These actual criminal prosecutions illustrate how financial evidence can strengthen – and in some cases actually make possible – criminal prosecutions of traffickers. Polaris’s Financial Intelligence Unit works to build more cases like these through a combination of in-house research, analysis and collaboration with the financial services sector, survivors, law enforcement and others in the anti trafficking field.

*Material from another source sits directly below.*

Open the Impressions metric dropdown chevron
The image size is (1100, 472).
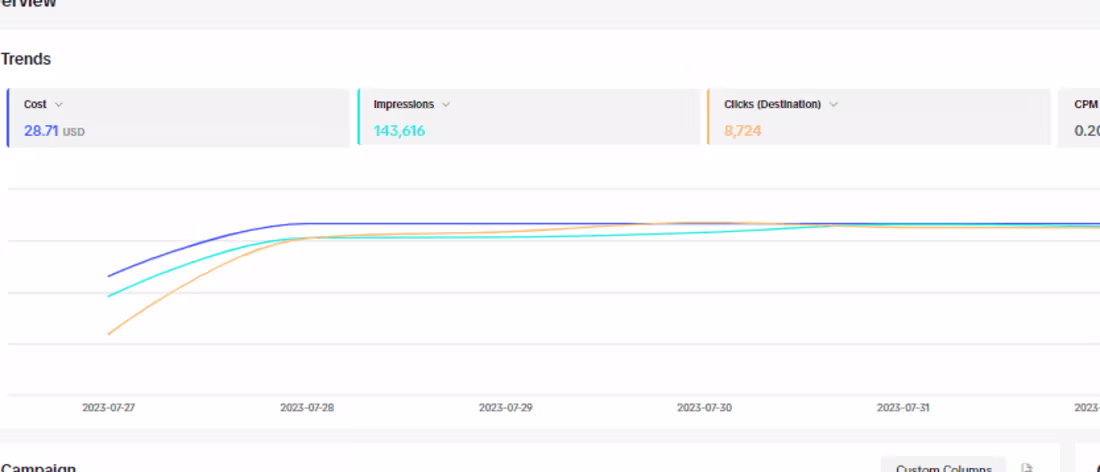click(446, 104)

Hundreds of low-income Thai women were posed in lingerie and advertised on the pages of various Twin Cities-area websites as being for sale – for brief intervals. These women had been helped to come to the United States by a network of criminals who arranged for fraudulent visas and other logistics. When the women got to this country, they were told they had to pay off as much as $60,000 for the cost of getting them to the United States. They worked off what they allegedly owed through high-volume commercial sex, a tiny percentage of which was subtracted from their debt. This complex network included many people who assisted in facilitating this sex trafficking network without ever having met the women themselves. Thanks to a money-laundering investigation, thirty-six individuals who perpetrated this crime – including money launderers and various other “middlemen” – were held accountable for the abuse of these women.
THAI BANK ACCOUNTS
The victims were instructed to open Thai bank accounts. The traffickers added funds to the accounts to ensure victims would receive U.S. visas.
U.S. BANK ACCOUNTS
The victims were forced to open U.S. bank accounts and surrender their bank cards to the traffickers.
BROTHELS ACROSS THE U.S
The traffickers controlled residential brothels in multiple cities where victims were forced to provide commercial sex to pay off debts.

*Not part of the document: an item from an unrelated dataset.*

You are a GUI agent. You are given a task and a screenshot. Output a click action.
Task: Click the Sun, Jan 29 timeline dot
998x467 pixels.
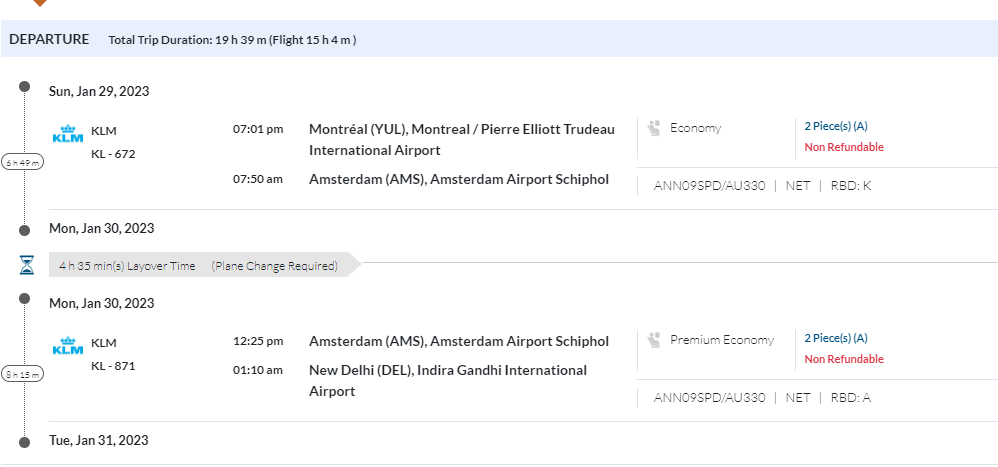pyautogui.click(x=25, y=88)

Maria Terechina and her co-conspirators recruited at least 36 individuals from Eastern Europe with promises of jobs in domestic service in the United States. Upon their arrival, these individuals were informed that they would actually work as contract hotel cleaning personnel. Terechina and her co-conspirators confiscated the passports of their recruits along with their first month’s pay as part of a debt bondage scheme. Terechina and her associates used incorporated businesses to facilitate their trafficking. Financial records from these businesses showed clear evidence of criminal activity. Terechina pled guilty to conspiracy. She was sentenced to 12 months in prison and was ordered to pay nearly $250,000 in restitution. Unfortunately, less than $10,000 of this sum went to victims with the remainder going to government agencies.
Payroll was processed late. Paychecks written out to victims were deposited directly into bank accounts held by the traffickers.

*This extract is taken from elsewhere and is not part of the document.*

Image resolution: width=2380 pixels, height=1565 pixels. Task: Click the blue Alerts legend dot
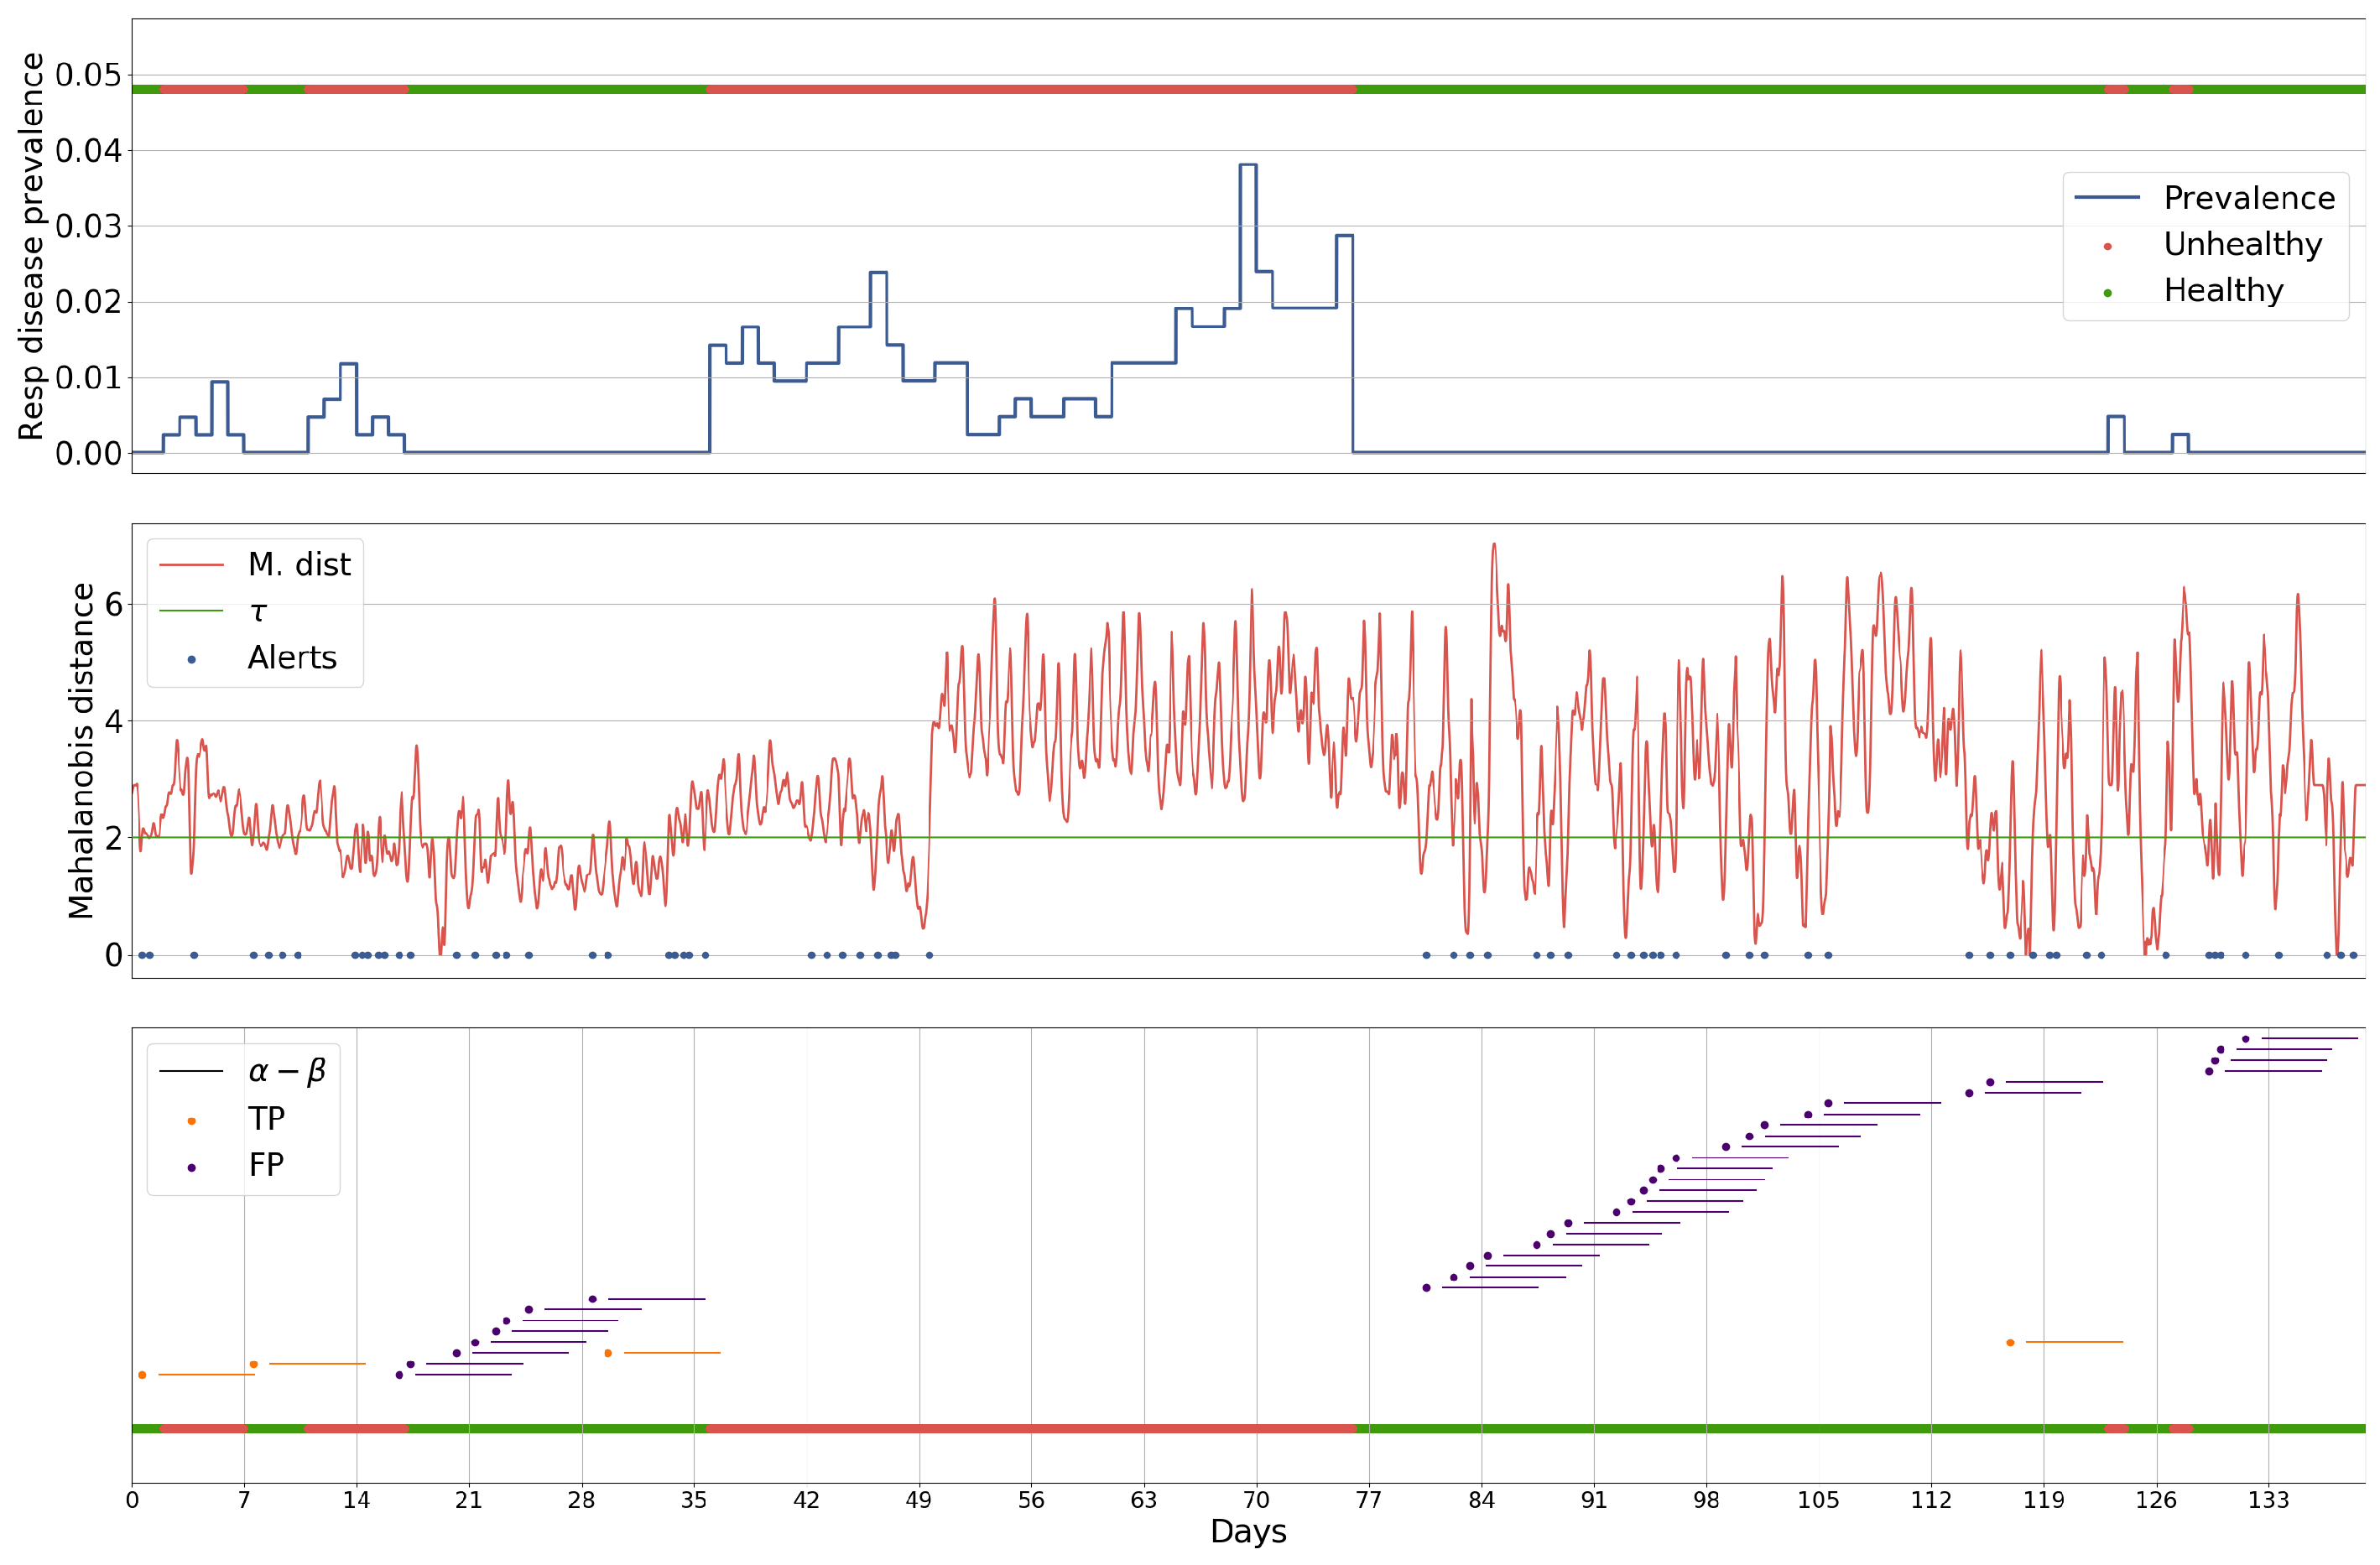[191, 659]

Used at least 3 legal business entities – as each business attracted attention from government agencies, new ones were established.
Committed tax fraud by signing and filing tax forms containing false information – understating the number of employees and their total wages.
James Vernon Joseph, Jr. aka Spyder and his partner, Avisa Lavassani, trafficked people for sex for more than 15 years, in cities around the country. When a victim tipped law enforcement off, the investigation triggered a wiretap of the operation that found a complex payment scheme. Spyder accepted credit cards on behalf of the people under his control. The credit card payments were laundered through a business that provided tutoring to children ages kindergarten through sixth grade, handled by an associate. Financial evidence helped secure the conviction of Joseph. He was convicted of sex trafficking, conspiracy, and rape sentenced to 174 years to life. Financial evidence helped secure his conviction.
32 accounts were used at 5 different banks and a tutoring center was used to collect credit card payments.
26 different businesses were used in the money laundering scheme.
The estimated annual revenue was between $650,000 and $1,300,000.
An active-duty police officer who owned a private security company on the side was accused of a number of crimes against his workers including wage theft. According to official reports on the case, at least one employee reports being threatened with deportation if she complained about workers’ compensation for an on-the-job injury. He also allegedly hid approximately $8.09 million in payroll over 3 years and avoided hundreds of thousands of dollars in tax liability and insurance premiums. Foster has been charged with insurance fraud, wage theft, money laundering and a number of other felonies. This case is still ongoing.
MULTIPLE FELONY CHARGES
Charged with insurance fraud, wage theft, money laundering and 39 other felonies including white-collar crime enhancement and extortion.
MILLIONS IN PAYROLL
Believed to have hidden approximately $8.09 million in payroll over 3 years and avoided over $500 thousand in tax liability and insurance premiums.
THREATS AND MISINFORMATION
Allegedly underreported employee injuries and threatened injured employees with deportation when seeking workers’ compensation.